Problem requirements: Look through the listing below for the string "agent". Show each line where it occurs.

Information given:
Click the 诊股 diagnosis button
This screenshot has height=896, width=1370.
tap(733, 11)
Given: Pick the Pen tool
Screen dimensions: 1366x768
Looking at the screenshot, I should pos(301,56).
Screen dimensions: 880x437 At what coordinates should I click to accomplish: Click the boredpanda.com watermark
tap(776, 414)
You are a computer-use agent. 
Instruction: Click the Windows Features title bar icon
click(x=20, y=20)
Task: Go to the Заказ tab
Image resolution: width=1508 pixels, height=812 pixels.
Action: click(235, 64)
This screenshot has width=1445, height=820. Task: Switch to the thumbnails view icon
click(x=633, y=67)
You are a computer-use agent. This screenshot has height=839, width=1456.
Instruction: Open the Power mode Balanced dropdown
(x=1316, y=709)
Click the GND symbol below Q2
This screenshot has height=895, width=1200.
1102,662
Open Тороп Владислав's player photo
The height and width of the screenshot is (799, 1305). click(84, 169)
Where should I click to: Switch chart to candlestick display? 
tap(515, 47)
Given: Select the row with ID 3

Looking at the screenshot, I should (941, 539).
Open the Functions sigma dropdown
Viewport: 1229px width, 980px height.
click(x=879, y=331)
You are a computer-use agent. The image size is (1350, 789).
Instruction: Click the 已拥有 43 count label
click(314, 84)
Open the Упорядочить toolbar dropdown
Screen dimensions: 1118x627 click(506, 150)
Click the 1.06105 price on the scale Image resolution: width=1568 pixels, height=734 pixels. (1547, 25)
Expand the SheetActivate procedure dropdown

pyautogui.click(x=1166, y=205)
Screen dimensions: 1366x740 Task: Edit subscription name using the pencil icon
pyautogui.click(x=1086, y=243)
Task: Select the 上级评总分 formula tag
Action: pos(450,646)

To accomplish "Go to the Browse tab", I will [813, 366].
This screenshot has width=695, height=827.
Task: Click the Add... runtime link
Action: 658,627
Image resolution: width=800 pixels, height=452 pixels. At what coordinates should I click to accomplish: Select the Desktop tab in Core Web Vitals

Task output:
You are a computer-use agent. 
You are a computer-use agent. This screenshot has height=839, width=1456.
You are a computer-use agent. The image size is (1350, 789).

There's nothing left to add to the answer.